Sir Zahid Suhrawardy (27 November 1870 – 2 January 1949), also known as Zahidur Rahman, was an Indian Bengali jurist who served a judge in the Calcutta High Court between 1921 and 1931. He was the father of Huseyn Shaheed Suhrawardy, a former Prime Minister of Pakistan, and linguist Hasan Shaheed Suhrawardy.

Biography 
Suhrawardy was born in Midnapore, Bengal, the son of lawyer Sardar Maulana Mobarak Ali Suhrawardy. He was educated at Dacca and Calcutta. He began legal practice after obtaining a degree in law from the University of Calcutta.

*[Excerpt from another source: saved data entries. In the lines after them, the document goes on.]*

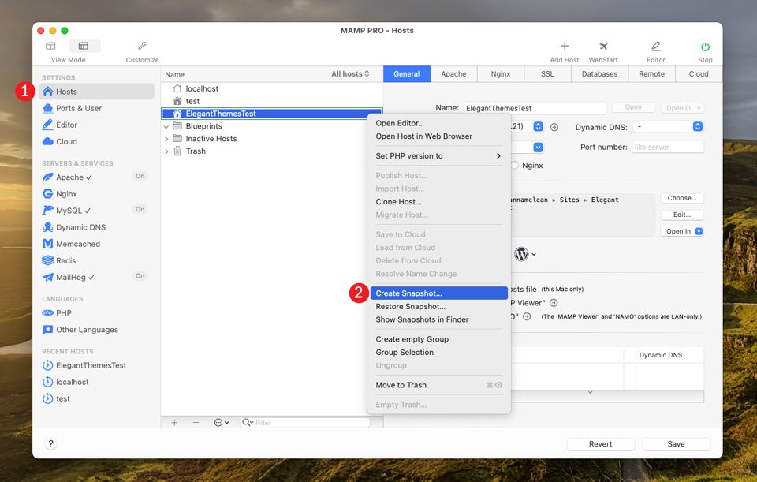Toggle the MySQL On switch
This screenshot has width=757, height=482.
[x=140, y=210]
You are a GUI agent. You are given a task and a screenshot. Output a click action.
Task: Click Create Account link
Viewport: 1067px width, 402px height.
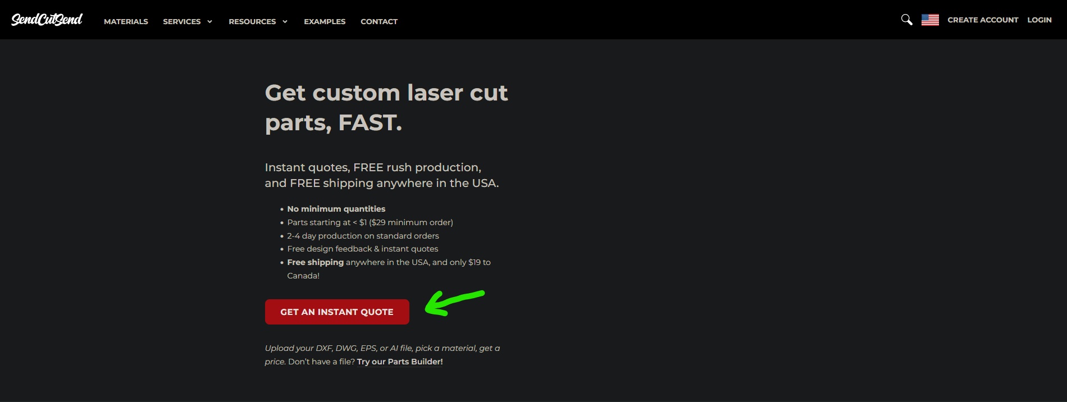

Beginning his career as a pleader at the district court of 24 Parganas in the Bengal Presidency, he later began practicing as an advocate at the Calcutta High Court. He then qualified for the bar from the Lincoln's Inn as a barrister-at-law, before returning to India. He subsequently commenced practice at the Calcutta High Court again and proved successful, before being elevated as judge at the same court. He resigned from service ten years later, in November 1931. He was knighted in 1928.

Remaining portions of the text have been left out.